-- Data for analysis follows --
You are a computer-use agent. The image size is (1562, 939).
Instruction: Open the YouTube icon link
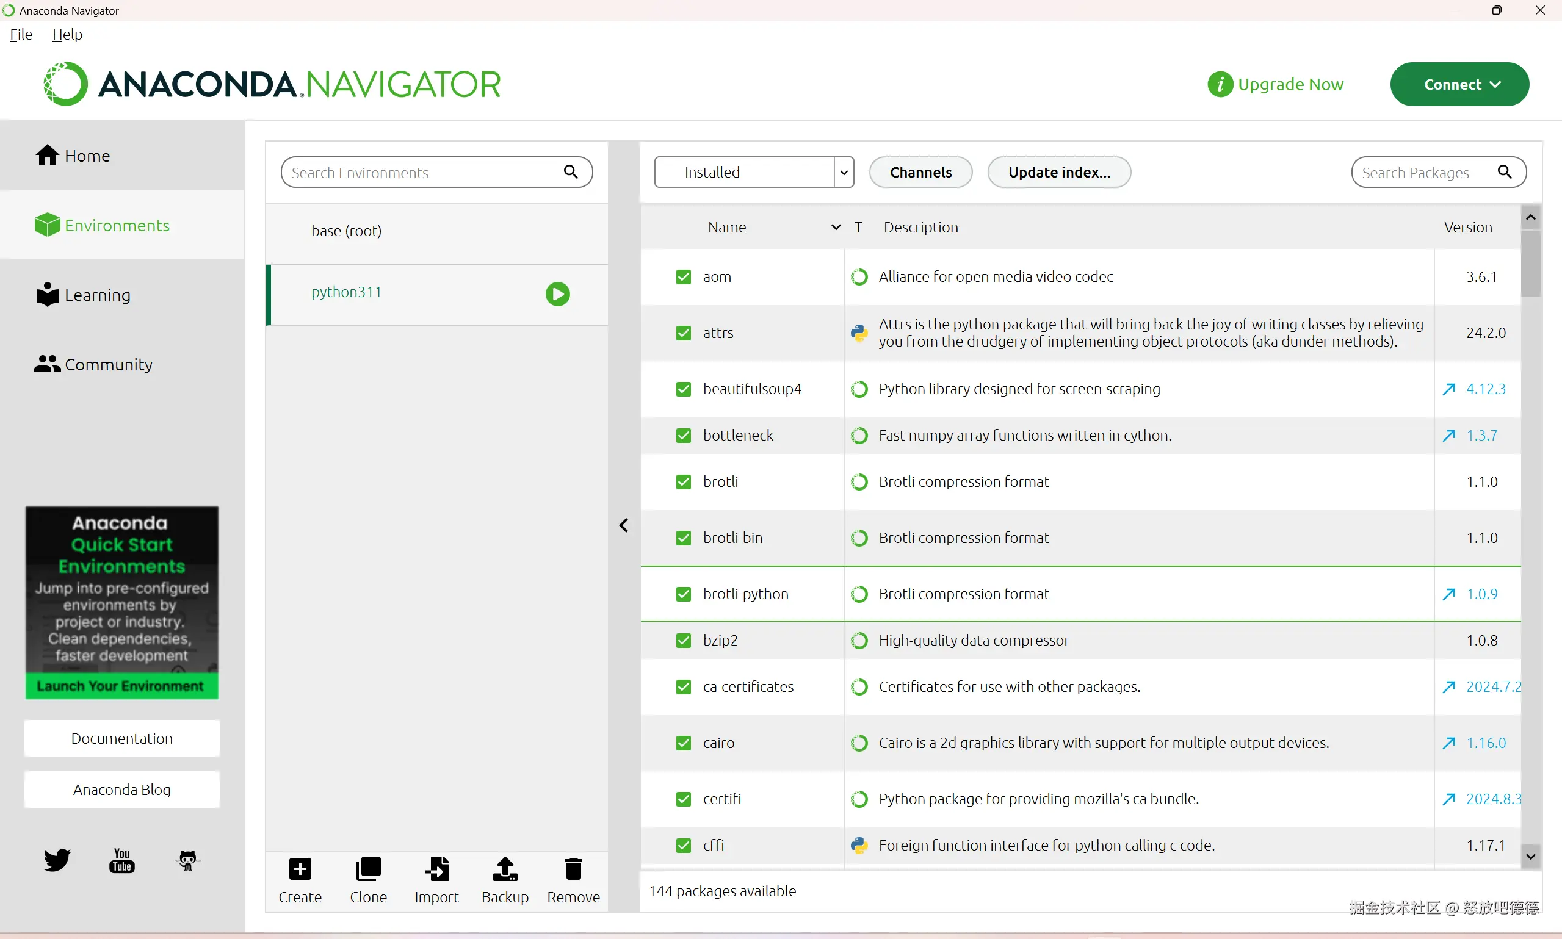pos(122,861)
-- Data for analysis concluded --
-- Data for analysis follows --
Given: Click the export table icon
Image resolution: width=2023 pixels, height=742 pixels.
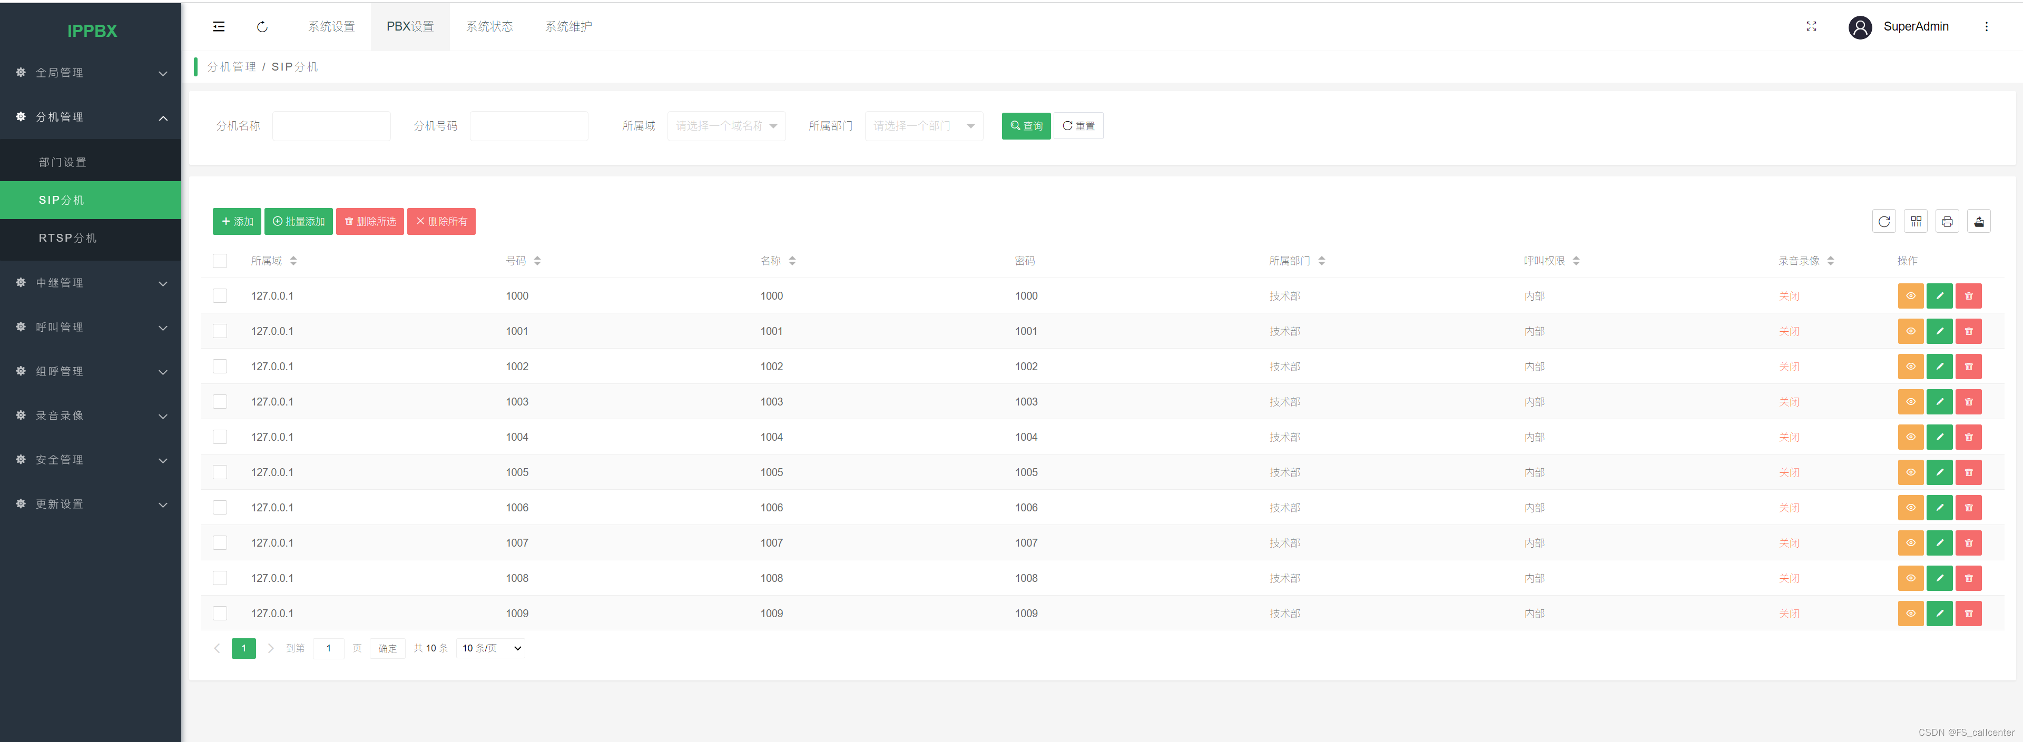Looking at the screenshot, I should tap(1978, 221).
-- Data for analysis concluded --
-- Data for analysis follows --
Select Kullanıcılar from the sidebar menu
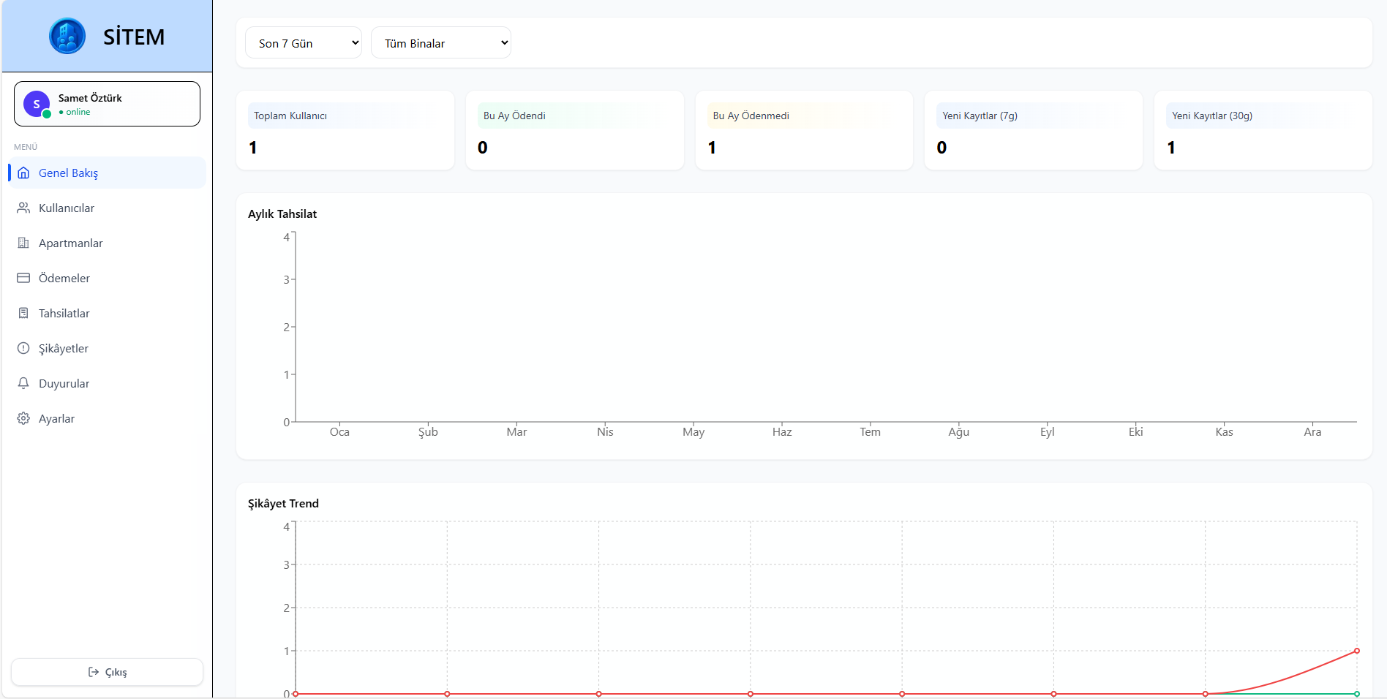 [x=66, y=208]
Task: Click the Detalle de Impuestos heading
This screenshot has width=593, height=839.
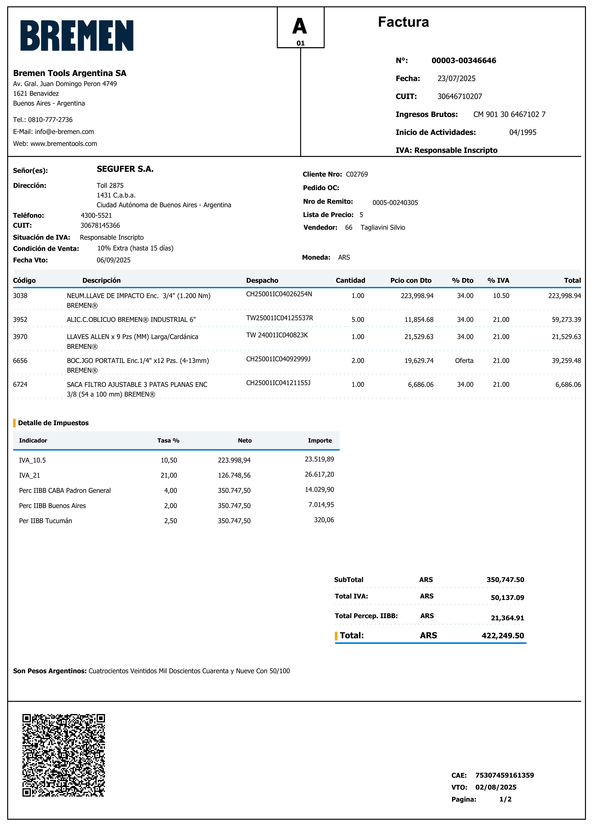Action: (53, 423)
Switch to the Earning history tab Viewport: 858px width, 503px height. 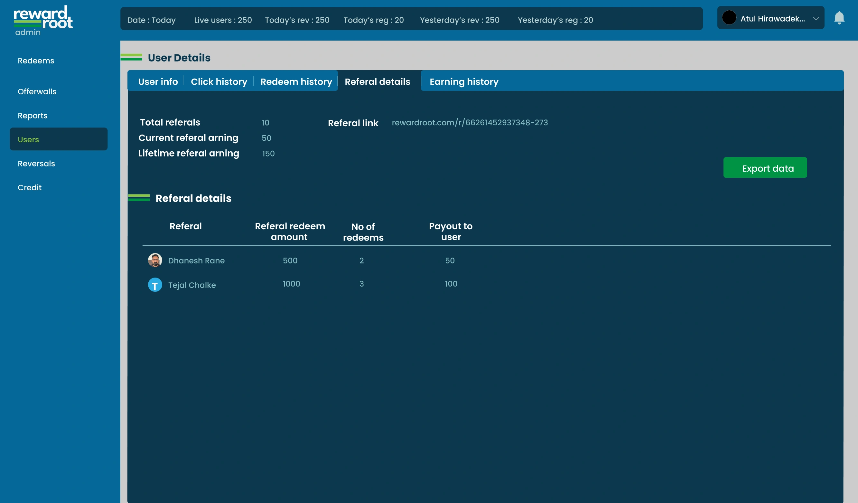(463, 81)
-- Data for analysis concluded --
[Instructions for the task]
List every line above containing the word "Click".

[Answer]
Given: Click the export table icon
Task: Click the Detalle de Impuestos heading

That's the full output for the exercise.